WHAT YOU WILL DO:
• A. Name every suit maker mentioned in the passage on suits.
• B. Write out the passage on suits word for word, starting at the words "I do have and" and ending after "inside the jacket.".

PAGE TEXT:
_____
The Nehru Suit. Apparently some manufacturers are still trying to bring them back.

Went out on one of those computer board “dates” the other day to a lunch with a woman I had met online. Since it was lunch, and a workday – I wore what I normally wear to work… Which is business casual, with the usual attached company badge. The restaurant was a strip mall joint – nothing fancy. The woman in question made a snide comment about my “not dressing up”. In her occupation as an educator, I guess she had never been exposed to the tech world. I gave up explaining what I do a long time ago to non-technical people – leaning towards the “something with computers” amorphism.

I do have and sometimes wear suits in appropriate situations, and in my collection of 10-15, they range from Jos A Banks to Anderson & Sheppard bespoke – typically chosen on the basis of the old business adage – “slightly out dress your customer”. Ergo don’t wear a $10,000 Rubinacci to a meet and greet with your Government clients (wear you Banks), while it is the low end in some boardrooms. The nice thing about Rubinacci is they don’t put their label inside the suit, unless you ask. If you know the fabric look and feel of a high quality suit, you can figure it out (from across the street) even if you don’t know the maker. I have had a few knowledgeable women surreptitiously actually check the label inside the jacket.
_____
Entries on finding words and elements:
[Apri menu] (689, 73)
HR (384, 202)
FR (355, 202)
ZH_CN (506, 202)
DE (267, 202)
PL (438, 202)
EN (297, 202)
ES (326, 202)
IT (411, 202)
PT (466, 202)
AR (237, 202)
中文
_____
LIST OF SOLUTIONS:
• A. Jos A Banks, Anderson & Sheppard, Rubinacci

• B.
I do have and sometimes wear suits in appropriate situations, and in my collection of 10-15, they range from Jos A Banks to Anderson & Sheppard bespoke – typically chosen on the basis of the old business adage – “slightly out dress your customer”. Ergo don’t wear a $10,000 Rubinacci to a meet and greet with your Government clients (wear you Banks), while it is the low end in some boardrooms. The nice thing about Rubinacci is they don’t put their label inside the suit, unless you ask. If you know the fabric look and feel of a high quality suit, you can figure it out (from across the street) even if you don’t know the maker. I have had a few knowledgeable women surreptitiously actually check the label inside the jacket.